Filter these entries down to the lines that hold the word "computer", and show each of them.
[[ Supplied records open ]]
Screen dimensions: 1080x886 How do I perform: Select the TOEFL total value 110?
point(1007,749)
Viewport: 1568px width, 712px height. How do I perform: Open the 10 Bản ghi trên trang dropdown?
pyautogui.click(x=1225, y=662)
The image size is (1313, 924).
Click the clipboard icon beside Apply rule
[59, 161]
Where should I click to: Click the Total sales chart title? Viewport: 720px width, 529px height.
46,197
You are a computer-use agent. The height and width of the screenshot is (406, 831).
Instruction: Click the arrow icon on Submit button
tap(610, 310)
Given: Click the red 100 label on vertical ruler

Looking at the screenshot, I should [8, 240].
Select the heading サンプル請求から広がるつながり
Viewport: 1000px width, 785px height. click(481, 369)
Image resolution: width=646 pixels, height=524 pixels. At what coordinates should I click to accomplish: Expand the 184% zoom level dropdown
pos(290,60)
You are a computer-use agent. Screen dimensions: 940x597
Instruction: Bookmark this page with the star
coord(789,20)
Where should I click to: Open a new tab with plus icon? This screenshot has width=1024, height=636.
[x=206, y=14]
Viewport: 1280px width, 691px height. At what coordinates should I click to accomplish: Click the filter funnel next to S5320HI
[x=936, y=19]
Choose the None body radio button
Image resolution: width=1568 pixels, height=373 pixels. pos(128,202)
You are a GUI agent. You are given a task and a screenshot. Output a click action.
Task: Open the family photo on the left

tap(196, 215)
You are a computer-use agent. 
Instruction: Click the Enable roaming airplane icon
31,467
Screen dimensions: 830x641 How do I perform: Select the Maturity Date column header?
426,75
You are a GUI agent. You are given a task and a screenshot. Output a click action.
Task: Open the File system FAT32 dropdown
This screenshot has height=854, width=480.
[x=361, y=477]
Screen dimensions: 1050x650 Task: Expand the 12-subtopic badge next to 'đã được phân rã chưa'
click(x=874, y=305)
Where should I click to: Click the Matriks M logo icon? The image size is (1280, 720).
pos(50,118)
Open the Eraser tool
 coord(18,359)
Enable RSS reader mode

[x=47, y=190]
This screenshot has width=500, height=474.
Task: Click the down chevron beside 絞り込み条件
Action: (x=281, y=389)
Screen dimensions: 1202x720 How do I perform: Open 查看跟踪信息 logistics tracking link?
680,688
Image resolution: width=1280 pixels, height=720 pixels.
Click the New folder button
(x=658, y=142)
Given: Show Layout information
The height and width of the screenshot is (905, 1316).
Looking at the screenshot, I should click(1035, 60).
[[ Supplied records closed ]]
§ **Problem solution**:
You are a computer-use agent. The height and width of the screenshot is (406, 831).
You are a computer-use agent. Screen dimensions: 940x597
You are a computer-use agent. 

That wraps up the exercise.